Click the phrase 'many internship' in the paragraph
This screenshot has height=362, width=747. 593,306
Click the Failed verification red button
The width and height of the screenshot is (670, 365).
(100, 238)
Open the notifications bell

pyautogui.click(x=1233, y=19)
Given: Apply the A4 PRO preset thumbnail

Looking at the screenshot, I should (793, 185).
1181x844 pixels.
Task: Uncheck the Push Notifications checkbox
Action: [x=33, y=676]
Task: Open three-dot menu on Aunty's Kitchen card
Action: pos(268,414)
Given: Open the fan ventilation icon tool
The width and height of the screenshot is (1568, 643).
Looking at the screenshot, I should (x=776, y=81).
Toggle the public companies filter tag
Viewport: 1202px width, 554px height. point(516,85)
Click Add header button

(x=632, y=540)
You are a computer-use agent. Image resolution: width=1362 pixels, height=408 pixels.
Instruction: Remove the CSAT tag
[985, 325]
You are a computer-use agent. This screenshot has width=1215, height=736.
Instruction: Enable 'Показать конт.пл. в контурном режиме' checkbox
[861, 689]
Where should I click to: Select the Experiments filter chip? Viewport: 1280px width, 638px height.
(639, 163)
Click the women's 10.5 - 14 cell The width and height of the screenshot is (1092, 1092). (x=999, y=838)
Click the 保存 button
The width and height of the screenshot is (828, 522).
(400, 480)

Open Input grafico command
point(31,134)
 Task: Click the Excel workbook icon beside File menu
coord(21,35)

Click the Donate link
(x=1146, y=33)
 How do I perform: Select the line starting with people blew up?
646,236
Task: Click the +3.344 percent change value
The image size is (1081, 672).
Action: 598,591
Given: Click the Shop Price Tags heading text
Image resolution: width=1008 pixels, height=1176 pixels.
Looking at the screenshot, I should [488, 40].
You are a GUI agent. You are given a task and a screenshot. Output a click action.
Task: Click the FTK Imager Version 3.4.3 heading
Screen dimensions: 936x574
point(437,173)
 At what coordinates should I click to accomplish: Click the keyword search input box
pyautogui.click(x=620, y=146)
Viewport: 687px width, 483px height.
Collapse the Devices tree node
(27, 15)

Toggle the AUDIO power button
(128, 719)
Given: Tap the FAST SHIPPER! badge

- _What the task asks_: Only a number is needed here: how many lines of the data include the word "agent"?

- _Your response_: 3